There are a number of ways to secure the SQL instance. What you are looking at with the listener is the IP address that it listens on, not the IP address that it listens to...

For example, your telephone line listens on (XXX) xxx-xxxx but receives calls from all numbers, this is what SQL does.

What you are asking ( what I think you are asking ) is how to only receive "calls" from 1 IP address or specified IP addresses.

For that you can create a login trigger that checks the IP address of the incoming request and allows or disconnects based on the login name and IP.

To accomplish that, you'll need a trigger and a table to house the authorized combination of login name and IP

Login trigger:
CREATE TRIGGER [LOGIN_IP_RESTRICTION]
ON ALL SERVER FOR LOGON
AS
BEGIN
DECLARE @host NVARCHAR(255);

SET @host = EVENTDATA().value('(/EVENT_INSTANCE/ClientHost)[1]', 'nvarchar(max)');

IF(EXISTS(SELECT * FROM master.dbo.IP_RESTRICTION
WHERE UserName = SYSTEM_USER))
BEGIN
IF(NOT EXISTS(SELECT * FROM master.dbo.IP_RESTRICTION
WHERE UserName = SYSTEM_USER AND ValidIP = @host))
BEGIN
ROLLBACK;
END
END
END;

Create Table syntax: -- allows only one combination of UserName and IP ( see constraint )
use master
go

CREATE TABLE [dbo].[IP_RESTRICTION](
[UserName] [varchar](255) NOT NULL,
[ValidIP] [varchar](15) NOT NULL,
[Comment] [nvarchar](255) NULL,
CONSTRAINT [PK_IP_RESTRICTION] PRIMARY KEY CLUSTERED
([UserName] ASC, [ValidIP] ASC) ON [PRIMARY]
) ON [PRIMARY]

So at the end of the day, you'll have about 5 lines in your IP_RESTRICTION table, one for your local admin account ( DON'T forget this ) one for your web server, and a couple for your shaiya service accounts

Simple right?

I put this in and must have goofed or not set it up right because it completely locked me out of the sql and every player out of the game lol.

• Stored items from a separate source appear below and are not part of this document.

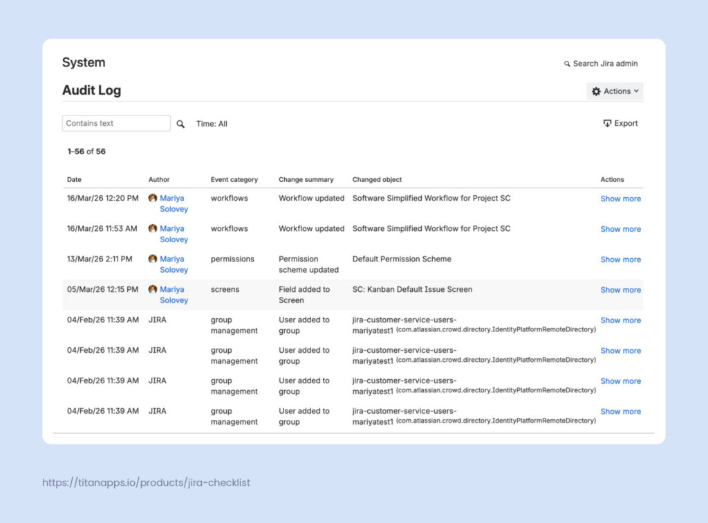The height and width of the screenshot is (523, 708).
Task: Click Mariya Solovey author link
Action: [174, 203]
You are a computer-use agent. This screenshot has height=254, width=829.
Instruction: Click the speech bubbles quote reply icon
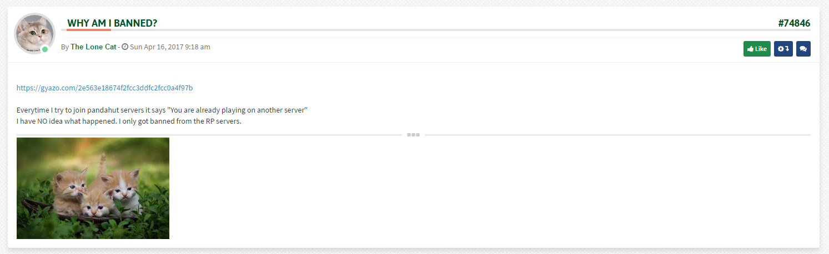tap(803, 49)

oasis1984 · 08/30/2013, 19:10

If my understanding of that script is correct, it locks out everyone except the people that are located in that table. You should however be able to log into your sql installation locally either using your Windows Auth or the acct/pass info you used to set up the linked servers with.

Secondly, is it possible to add a firewall rule that say, only allows incoming information for sql to come in from your registration website only?